I recently attended a close friend’s funeral. When I asked why there was no eulogy, I was told that it is not the Chabad custom. I find this rather surprising. In my opinion, a eulogy honors the deceased and celebrates all the beautiful deeds and qualities he or she possessed. Why is this not done in Chabad?


You are correct. It is a mitzvah to eulogize a person who has passed away, for it brings great honor to the deceased.1 The custom dates back to Abraham, who eulogized his wife, Sarah,2 and throughout the ages eulogizing was considered an honor generally given to the most respected people in the community. In fact, Jewish literature includes eulogies of some of the greatest sages in our history. In recent times, however, many chassidic groups, including Chabad, refrain from delivering a eulogy at a funeral,3 for several key reasons:

1: Words Matter

Tradition tells us that when a person passes away, their soul is brought before the heavenly court. Before the deliberations begin, G‑d sends angels to earth to hear what is being said about the deceased.4 The angels’ report is examined to determine whether everything said about the person is in fact true. If their descriptions are found to be false, those very same angels turn into prosecuting forces against both the deceased and the eulogist.5

We are told that Rabbi Nachman strongly questioned the glowing description given in a certain eulogy. Why was he so insistent on questioning the eulogist? The Talmud explains, “Just as the deceased is punished, so are those who eulogize him and those who acknowledge the eulogy.”6

Rabbeinu Asher (Rosh) explains that by inflating or fabricating the good qualities of the deceased, we are actually uncovering and displaying their shortcomings, for which they are then punished. The eulogist, whose words caused the subject of his eulogy to be punished, is punished as well.7 Thus Jewish law mandates that one be careful not to exaggerate the qualities of the deceased when eulogizing.8

Because there is a natural tendency to overstate or even fabricate good deeds or qualities, many skirt the issue by not giving a eulogy at all.9

2: The Blessing of Modesty

G‑d showers blessings upon things done in a modest and discreet fashion.10 Conversely, matters which are done in a public and open setting can attract undue negative attention. In order to retain the element of modesty—and access the blessings that come along with it—many forgo the eulogy.

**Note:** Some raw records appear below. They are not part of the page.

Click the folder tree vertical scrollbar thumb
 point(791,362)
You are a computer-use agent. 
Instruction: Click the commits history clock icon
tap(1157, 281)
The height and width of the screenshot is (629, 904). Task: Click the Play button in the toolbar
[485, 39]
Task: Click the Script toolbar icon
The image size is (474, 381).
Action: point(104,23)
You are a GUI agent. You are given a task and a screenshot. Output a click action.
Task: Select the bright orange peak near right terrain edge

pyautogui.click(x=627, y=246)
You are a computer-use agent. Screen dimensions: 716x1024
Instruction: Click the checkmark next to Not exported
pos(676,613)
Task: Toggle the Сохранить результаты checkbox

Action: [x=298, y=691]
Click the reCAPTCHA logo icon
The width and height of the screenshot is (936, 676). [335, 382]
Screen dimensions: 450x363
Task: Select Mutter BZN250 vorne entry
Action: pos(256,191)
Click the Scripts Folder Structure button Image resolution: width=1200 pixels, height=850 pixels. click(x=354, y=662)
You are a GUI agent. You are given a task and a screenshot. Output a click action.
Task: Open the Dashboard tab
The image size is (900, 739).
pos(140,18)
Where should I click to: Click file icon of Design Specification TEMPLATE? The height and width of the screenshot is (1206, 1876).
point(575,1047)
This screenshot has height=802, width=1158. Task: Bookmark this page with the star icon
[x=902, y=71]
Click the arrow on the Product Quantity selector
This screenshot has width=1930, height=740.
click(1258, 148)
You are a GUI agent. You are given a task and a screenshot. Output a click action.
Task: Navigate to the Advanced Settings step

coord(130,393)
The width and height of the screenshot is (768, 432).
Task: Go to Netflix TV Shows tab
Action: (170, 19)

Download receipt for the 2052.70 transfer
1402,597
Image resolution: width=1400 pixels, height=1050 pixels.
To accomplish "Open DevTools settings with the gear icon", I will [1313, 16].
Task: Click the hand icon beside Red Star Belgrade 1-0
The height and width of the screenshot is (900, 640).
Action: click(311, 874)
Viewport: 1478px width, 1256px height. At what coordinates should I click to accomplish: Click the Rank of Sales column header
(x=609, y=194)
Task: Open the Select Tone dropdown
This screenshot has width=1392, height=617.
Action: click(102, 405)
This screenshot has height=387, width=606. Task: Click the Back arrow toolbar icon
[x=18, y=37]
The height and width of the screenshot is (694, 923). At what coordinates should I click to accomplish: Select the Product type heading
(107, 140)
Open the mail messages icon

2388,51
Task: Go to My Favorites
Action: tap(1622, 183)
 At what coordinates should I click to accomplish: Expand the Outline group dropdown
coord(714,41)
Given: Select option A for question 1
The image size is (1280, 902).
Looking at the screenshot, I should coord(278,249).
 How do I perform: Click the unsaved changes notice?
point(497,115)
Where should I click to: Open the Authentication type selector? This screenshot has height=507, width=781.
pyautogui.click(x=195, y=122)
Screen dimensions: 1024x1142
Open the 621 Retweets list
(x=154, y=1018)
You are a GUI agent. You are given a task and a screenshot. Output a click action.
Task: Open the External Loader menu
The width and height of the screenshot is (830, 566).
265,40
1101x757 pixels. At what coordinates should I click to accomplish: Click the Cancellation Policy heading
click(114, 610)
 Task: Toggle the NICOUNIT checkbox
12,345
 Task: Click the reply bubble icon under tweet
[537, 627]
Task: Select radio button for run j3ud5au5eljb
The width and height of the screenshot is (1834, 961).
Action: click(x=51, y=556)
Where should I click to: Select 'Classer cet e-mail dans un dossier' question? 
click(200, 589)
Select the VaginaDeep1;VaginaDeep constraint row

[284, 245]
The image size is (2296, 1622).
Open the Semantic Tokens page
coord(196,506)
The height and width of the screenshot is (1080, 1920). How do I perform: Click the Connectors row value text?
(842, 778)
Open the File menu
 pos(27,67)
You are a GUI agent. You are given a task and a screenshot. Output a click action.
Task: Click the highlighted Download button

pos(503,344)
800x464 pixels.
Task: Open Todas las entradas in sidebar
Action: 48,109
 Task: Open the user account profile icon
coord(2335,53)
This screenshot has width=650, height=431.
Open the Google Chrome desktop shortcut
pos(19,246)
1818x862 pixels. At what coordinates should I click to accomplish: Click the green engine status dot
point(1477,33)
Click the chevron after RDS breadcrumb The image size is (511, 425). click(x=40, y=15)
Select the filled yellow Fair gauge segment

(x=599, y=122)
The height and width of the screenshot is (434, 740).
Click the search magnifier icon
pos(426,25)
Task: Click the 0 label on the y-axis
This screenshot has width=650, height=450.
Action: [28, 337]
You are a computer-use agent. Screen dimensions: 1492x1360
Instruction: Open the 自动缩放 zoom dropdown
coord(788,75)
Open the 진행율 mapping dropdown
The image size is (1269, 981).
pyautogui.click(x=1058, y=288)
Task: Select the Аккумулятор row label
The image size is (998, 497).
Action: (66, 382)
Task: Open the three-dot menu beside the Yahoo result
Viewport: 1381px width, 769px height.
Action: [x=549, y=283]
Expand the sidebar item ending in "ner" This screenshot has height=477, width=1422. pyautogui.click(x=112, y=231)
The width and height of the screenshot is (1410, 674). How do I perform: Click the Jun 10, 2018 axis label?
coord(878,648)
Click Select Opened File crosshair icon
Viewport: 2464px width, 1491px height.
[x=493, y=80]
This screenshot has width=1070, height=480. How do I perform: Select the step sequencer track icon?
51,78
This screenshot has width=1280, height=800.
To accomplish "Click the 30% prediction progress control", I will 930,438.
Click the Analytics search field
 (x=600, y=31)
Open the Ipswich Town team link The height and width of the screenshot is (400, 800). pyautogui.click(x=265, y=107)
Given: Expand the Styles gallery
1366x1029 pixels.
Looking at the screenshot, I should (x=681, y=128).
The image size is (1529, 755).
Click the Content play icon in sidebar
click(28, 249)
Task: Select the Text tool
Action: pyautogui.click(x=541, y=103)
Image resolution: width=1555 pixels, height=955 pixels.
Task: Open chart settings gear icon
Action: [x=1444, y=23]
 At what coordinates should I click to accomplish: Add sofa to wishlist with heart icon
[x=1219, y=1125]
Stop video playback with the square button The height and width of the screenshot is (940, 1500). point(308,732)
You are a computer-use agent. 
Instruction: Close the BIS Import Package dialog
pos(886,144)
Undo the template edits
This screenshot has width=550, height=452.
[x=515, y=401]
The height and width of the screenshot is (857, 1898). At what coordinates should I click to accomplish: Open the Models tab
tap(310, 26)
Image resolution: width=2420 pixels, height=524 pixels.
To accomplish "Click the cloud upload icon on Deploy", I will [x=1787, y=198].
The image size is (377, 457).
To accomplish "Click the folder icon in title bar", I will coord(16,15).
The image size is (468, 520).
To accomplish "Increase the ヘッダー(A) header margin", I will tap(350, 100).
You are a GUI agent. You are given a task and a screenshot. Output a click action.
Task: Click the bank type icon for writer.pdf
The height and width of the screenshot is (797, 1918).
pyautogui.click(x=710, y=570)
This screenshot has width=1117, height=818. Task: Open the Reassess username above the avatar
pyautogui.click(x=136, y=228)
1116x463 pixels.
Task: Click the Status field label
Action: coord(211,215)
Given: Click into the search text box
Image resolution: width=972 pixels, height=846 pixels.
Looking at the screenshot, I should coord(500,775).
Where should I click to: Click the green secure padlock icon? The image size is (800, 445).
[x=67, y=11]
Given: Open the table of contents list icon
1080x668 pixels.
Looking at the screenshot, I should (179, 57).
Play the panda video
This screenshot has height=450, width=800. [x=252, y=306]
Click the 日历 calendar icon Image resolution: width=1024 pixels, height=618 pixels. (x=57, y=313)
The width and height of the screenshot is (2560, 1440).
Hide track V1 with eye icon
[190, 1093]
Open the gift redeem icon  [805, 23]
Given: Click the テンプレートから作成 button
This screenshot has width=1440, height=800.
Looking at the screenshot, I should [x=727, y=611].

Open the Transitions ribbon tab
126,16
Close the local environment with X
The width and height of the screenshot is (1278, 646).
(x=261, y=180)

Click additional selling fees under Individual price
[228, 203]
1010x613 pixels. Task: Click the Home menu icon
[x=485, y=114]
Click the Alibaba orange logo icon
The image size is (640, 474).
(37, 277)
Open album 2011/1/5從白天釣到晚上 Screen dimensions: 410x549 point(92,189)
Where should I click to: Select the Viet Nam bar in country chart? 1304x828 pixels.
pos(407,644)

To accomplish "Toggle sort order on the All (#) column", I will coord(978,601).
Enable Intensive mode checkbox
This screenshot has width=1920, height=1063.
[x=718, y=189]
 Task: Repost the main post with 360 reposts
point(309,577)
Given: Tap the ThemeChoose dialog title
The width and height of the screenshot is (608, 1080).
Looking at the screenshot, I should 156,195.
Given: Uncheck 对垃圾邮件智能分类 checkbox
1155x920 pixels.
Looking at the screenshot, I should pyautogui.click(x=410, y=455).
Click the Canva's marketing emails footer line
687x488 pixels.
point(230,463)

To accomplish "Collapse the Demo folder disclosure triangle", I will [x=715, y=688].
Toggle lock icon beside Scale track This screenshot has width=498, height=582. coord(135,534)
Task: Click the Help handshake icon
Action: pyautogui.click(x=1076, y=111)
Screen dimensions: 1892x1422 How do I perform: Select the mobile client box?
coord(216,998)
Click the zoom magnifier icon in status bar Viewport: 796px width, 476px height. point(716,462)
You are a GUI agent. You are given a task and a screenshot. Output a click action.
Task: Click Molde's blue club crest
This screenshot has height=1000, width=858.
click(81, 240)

Moreover, by forgoing the honor of a eulogy, one achieves additional atonement for one’s sins.11

3: The Benefit to the Soul

It is a mitzvah to bury the dead as quickly as possible, because the soul cannot continue its ascent through the heavenly spheres until the body has been interred.12 To hasten this process, we skip the eulogy and bury the body immediately.13

It is important to not give a eulogy at the funeral of someone who follows this custom, even if the person is someone well respected whom people wish to honor.14 But after the third day of the seven-day mourning period, one may recount stories and memories of the deceased without concern for the above issues.15

May we merit the day when G‑d “will swallow up death forever; and the L‑rd G‑d will wipe away tears from all faces . . .”16

Wishing you much comfort for your loss.